Argumentant le troisième pilier, l’adaptation aux évolutions sociopolitiques du pays, les initiateurs de la proposition de loi de révision constitutionnelle affirme que « notre pays a connu des transformations majeures qui appellent à une réflexion profonde sur notre modèle institutionnel ». Ils soutiennent que « la volonté populaire exprimée à travers différentes élections et consultations, plaide en faveur d’un système plus inclusif et participatif ». Avant de conclure que leur « proposition vise l’instauration d’un régime politique favorisant une plus grande implication des citoyens dans la vie politique et dans les processus décisionnels ».

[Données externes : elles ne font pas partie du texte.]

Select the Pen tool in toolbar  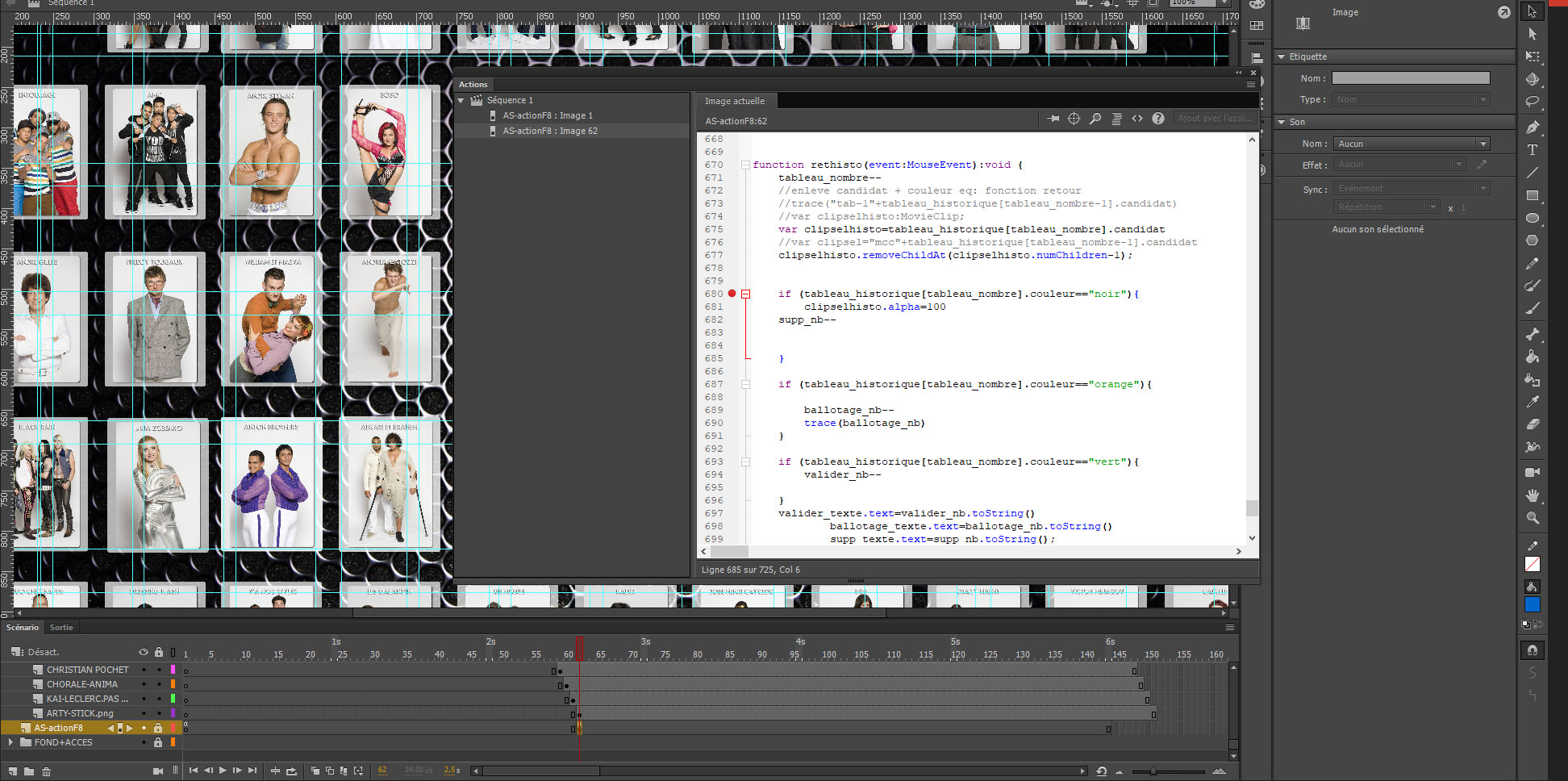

Pour dame ANATE Kouméalo, porte-parole du groupe de députés, « notre proposition de loi de révision constitutionnelle constitue une précieuse opportunité de discuter de la forme la plus appropriée de gouvernement pour notre pays, à ce stade de son développement. Elle vise à poser les bases d’une gouvernance qui garantisse une représentation fidèle de la volonté du peuple togolais, tout en assurant la stabilité et l’efficacité nécessaires à notre progrès économique et social ».
Une audace de députés, signe d’une vitalité
L’initiative du groupe de députés d’introduire une proposition de loi de révision constitutionnelle rentre dans l’ordre normal de leur rôle et fonction de parlementaires mais constitue dans une autre mesure une audace qui témoigne de la vitalité de notre démocratie et de la volonté des députés togolais de contribuer activement à l’évolution de notre cadre constitutionnel. En suscitant réflexions et débats constructifs, pas ceux de quartiers ou de chapelles d’intérêts.
Pour preuve, en s’appuyant sur les principes démocratiques et les dispositions de la Constitution togolaise du 14 octobre 1992, les initiateurs à travers cette proposition entendent impliquer l’ensemble des citoyens dans le processus de décision, assurant que toute modification constitutionnelle soit le reflet de la volonté collective.
Et si la proposition de révision ne recueille pas l’approbation des députés à la majorité qualifiée ?
Conformément à notre Constitution, si la proposition de loi de révision constitutionnelle introduite au Parlement par le groupe à Mme ANATE Kouméalo ne recueille pas l’approbation des députés à la majorité qualifiée des quatre cinquièmes, elle sera soumise au référendum. Cette étape potentielle souligne l’importance accordée à la participation directe du peuple togolais dans les décisions fondamentales, garantissant que les changements envisagés bénéficient d’un large soutien populaire.
Pour rappel, dans nos précédentes parutions, nous tablions sur la nécessité d’adapter les constitutions africaines aux réalités africaines. En ce sens qu’aujourd’hui, exercer un pouvoir politique sans être confronté à des problèmes, à des questions relatives aux Constitutions et surtout au mandat présidentiel relèverait du surnaturel.
Et une autre gaffe des politiques en Afrique serait de manquer de questionner la sociologie africaine lorsqu’ils abordent des sujets assez sensibles relatifs aux constitutions et à ses pratiques dans nos différents pays.
Une question fondamentale préoccupe aujourd’hui tout citoyen. C’est celle de l’adéquation des constitutions avec la sociologie africaine, étant donné que beaucoup de difficultés sont citées à ce jour, dans les pays africains surtout francophones, en ce qui concerne l’exercice du pouvoir politique avec les renversements des Gouvernements ou les coups d’Etats. Des coups d’Etats célébrés dans certains coins par certaines catégories de personnes entre euphorie saisonnière et ignorance absolue des valeurs démocratiques.